July 15, 2009 performance reviewed by Frances Benn Hall
Sometimes in the theatre the marvelous wonder happens, a talented young playwright, Julienne Hiam, writes a one-act play for an astute and sympathetic director, Sarah Taylor, to bring onto the stage six amazing characters, all played by the versatile Anne Undeland, who with great dexterity in accents, gestures, and quick costume changes, many risqué, designed by Govane Lohbauer, and the play gets staged in a setting, Carl Sprague, for which it was written, the small raised stage of the Gilded Age Museum in Ventfort Hall.
Which briefly sums up the glories of Paris 1890 Unlaced!, playing until September 6, 2009 at Ventfort Hall, the gilded gay-nineties mahogany mansion in Lenox, MA.
It is the perfect setting for the risqué, slightly naughty French farce of a time in Paris when prostitution was not only rampant but legal, and a successful, well-mannered courtesan could be invited to a ball given by the British wife of a Marquis who was bedding both her and the courtesan (and others) in the oh-la-la atmosphere of the times.
The play opens, however, in the room in which we the audience sit. There is a great banging from above as loud footsteps race back and forth, and the down staircase sweeps Undeland’s first character, a Sarah Palin-look-alike young woman (chatting on a cell-phone) but who abandons it to inform us, all suddenly members of the board, that two absolutely marvelous gifts to the museum (both unidentified) seem linked mysteriously.
One is a great gay Paree poster in which a dancer can-cans in a red dress. The second is what appears to be the red dress itself. Surely a trip to Paris is necessary to find out the story behind these marvelous and possibly valuable gifts to the museum collection.
And with no more ado, Undeland rips off her contemporary garb and stands before us in white bloomers and black corset, and we are in Paris in the 1890s and the farce begins.
During the next hour we quickly meet and hear from a delightful collection of women, each clearly defined, each suitably robed (or unrobed) and each filling in a part of the puzzle. They include Le Crème, an aging but astute and respected courtesan; La Virgin, a cheap young untalented dancer; Hattie, a staid and unruffled (but a bit resentful) wife of a French husband who sleeps with all Paris; Gertrud, an innocent in Paris young American girl; who encounters in a hat shop Gertrud, a gossipy milliner, who creates the most incredible hats one can imagine.
Each of these characters dons, not only quickly (on or off stage) clothing (or lack of it) but each has an absolutely delightful accent, be it rapid-fire French, cockney, correct Brit English, wide-eyed American, each suited to the occasion, at times hysterically funny, at others even poignant.

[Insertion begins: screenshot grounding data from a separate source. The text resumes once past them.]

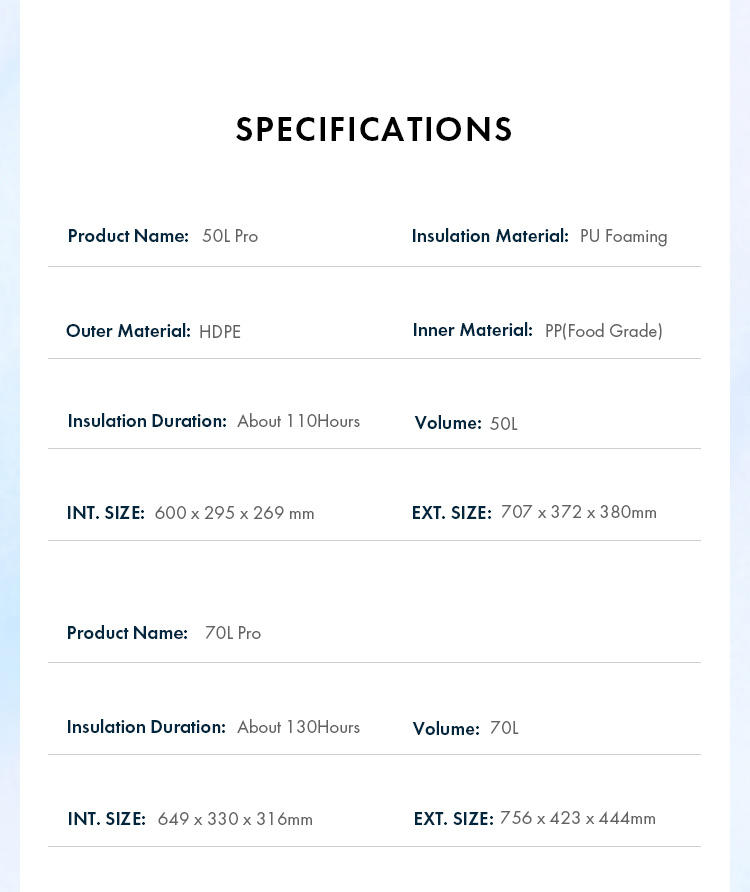Click the Volume label next to 70L
This screenshot has height=892, width=750.
point(446,729)
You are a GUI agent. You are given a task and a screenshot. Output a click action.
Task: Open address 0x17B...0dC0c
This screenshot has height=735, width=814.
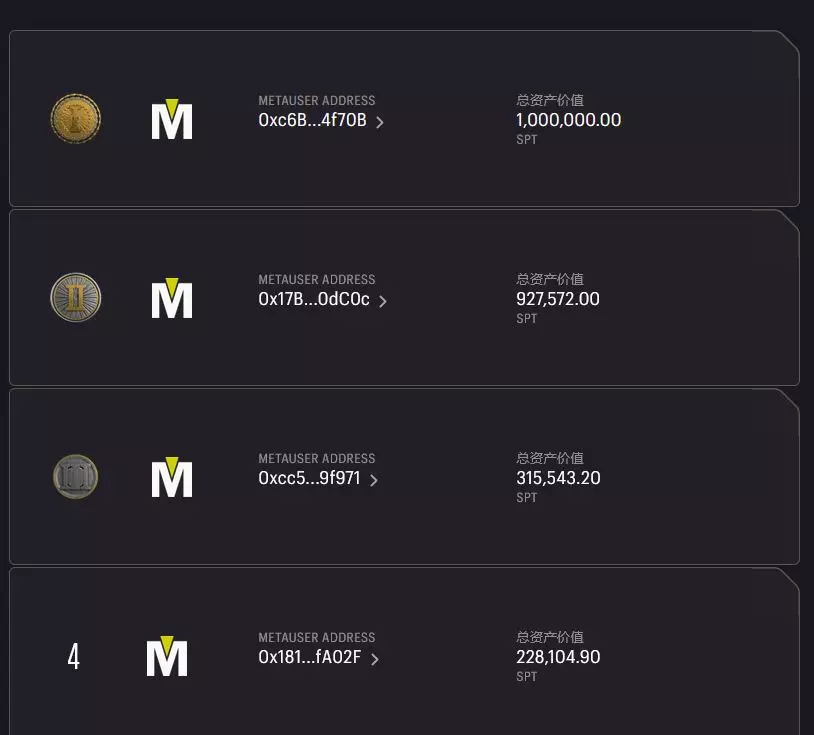[314, 300]
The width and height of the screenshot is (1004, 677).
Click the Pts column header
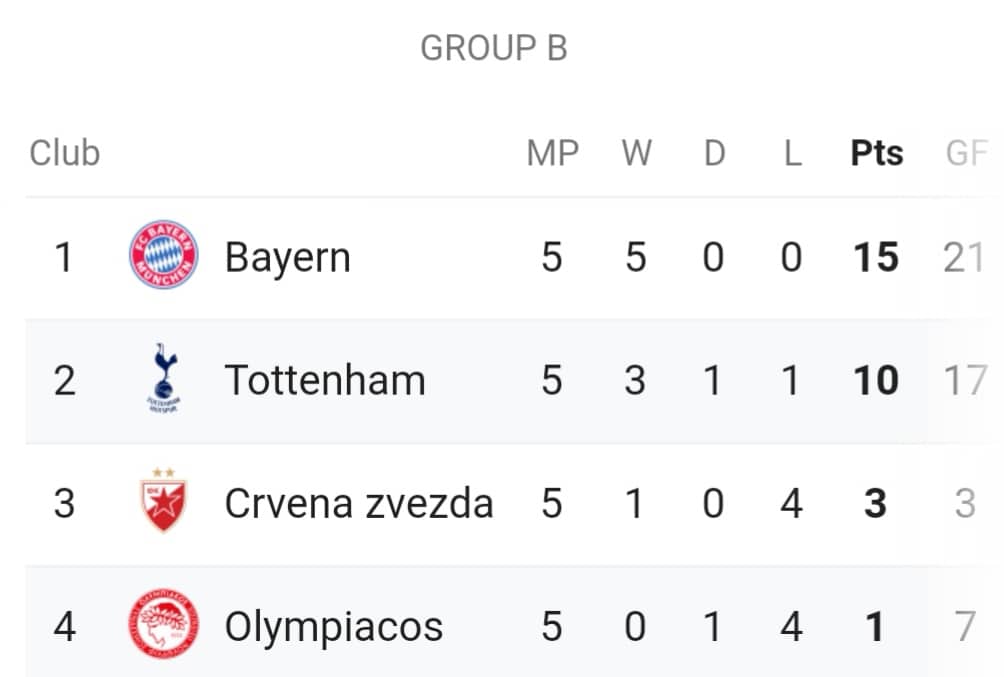click(x=877, y=154)
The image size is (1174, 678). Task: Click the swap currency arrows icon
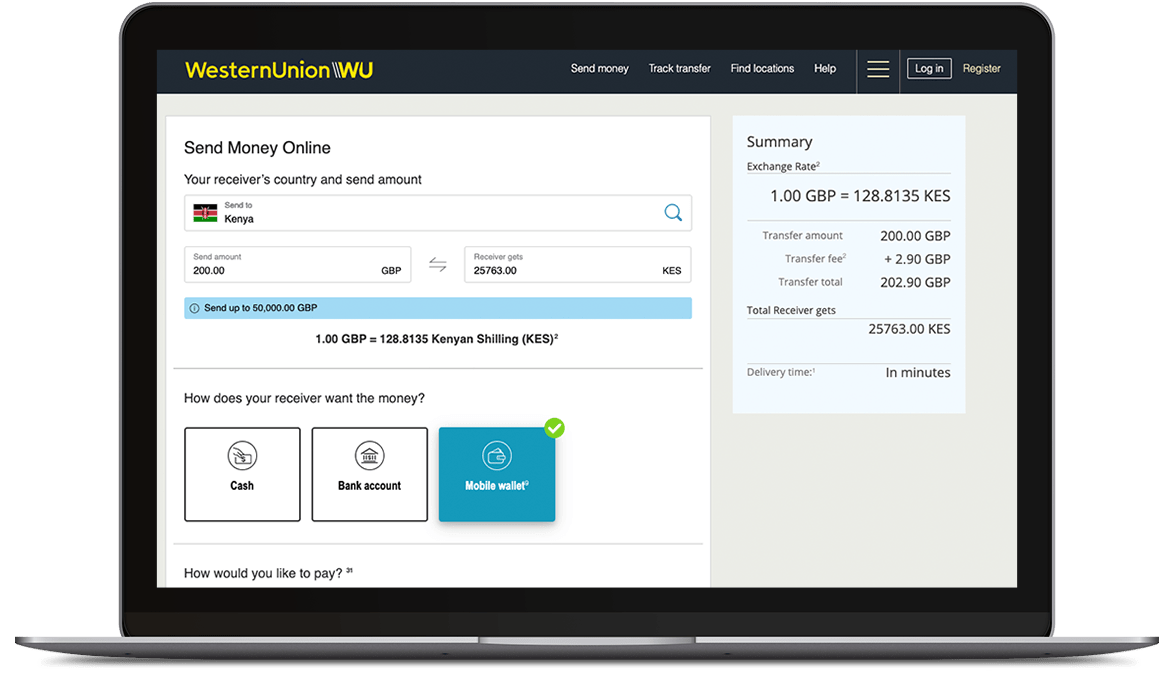click(438, 265)
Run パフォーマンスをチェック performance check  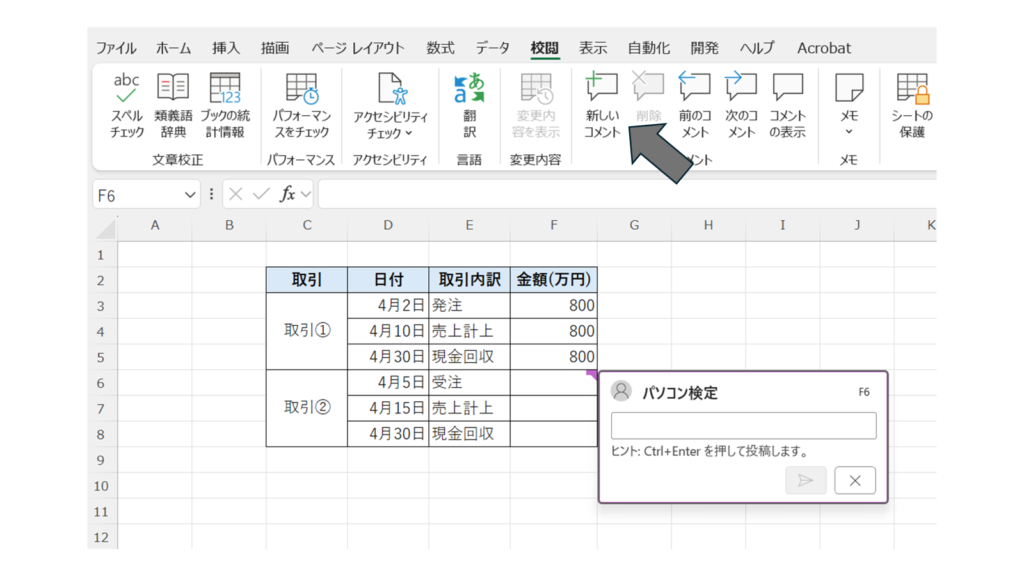pyautogui.click(x=301, y=90)
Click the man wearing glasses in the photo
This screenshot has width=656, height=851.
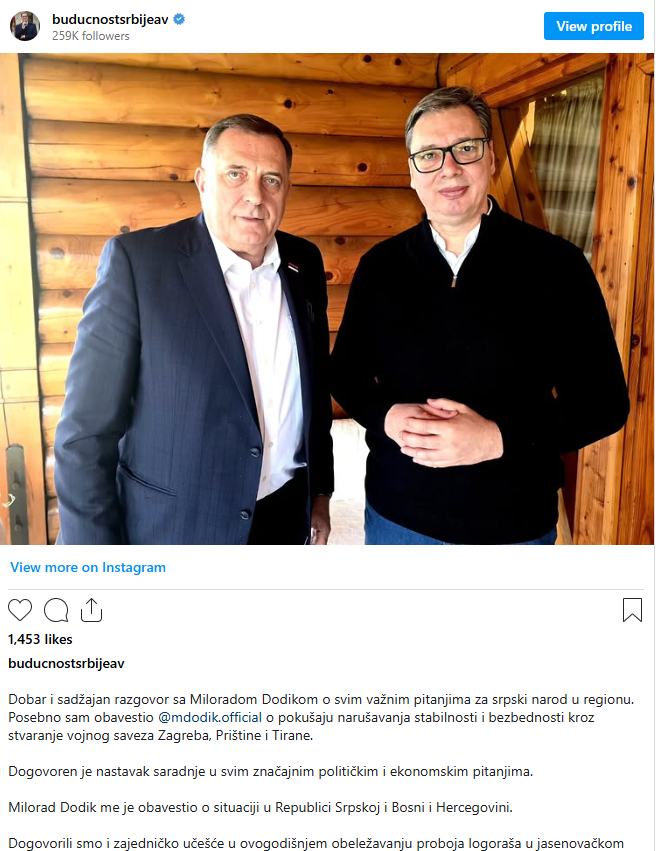pos(472,326)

Undeland’s own delight in the characters she so ingeniously creates is a joy in itself. She slips out of each character and each costume with gaity and éclat.
While the plot is too racy for children to even understand or care for in the least, it and the costuming is innocent and delightful for adults of all ages.
As for the mystery, it is solved and should be left for each audience member to discover.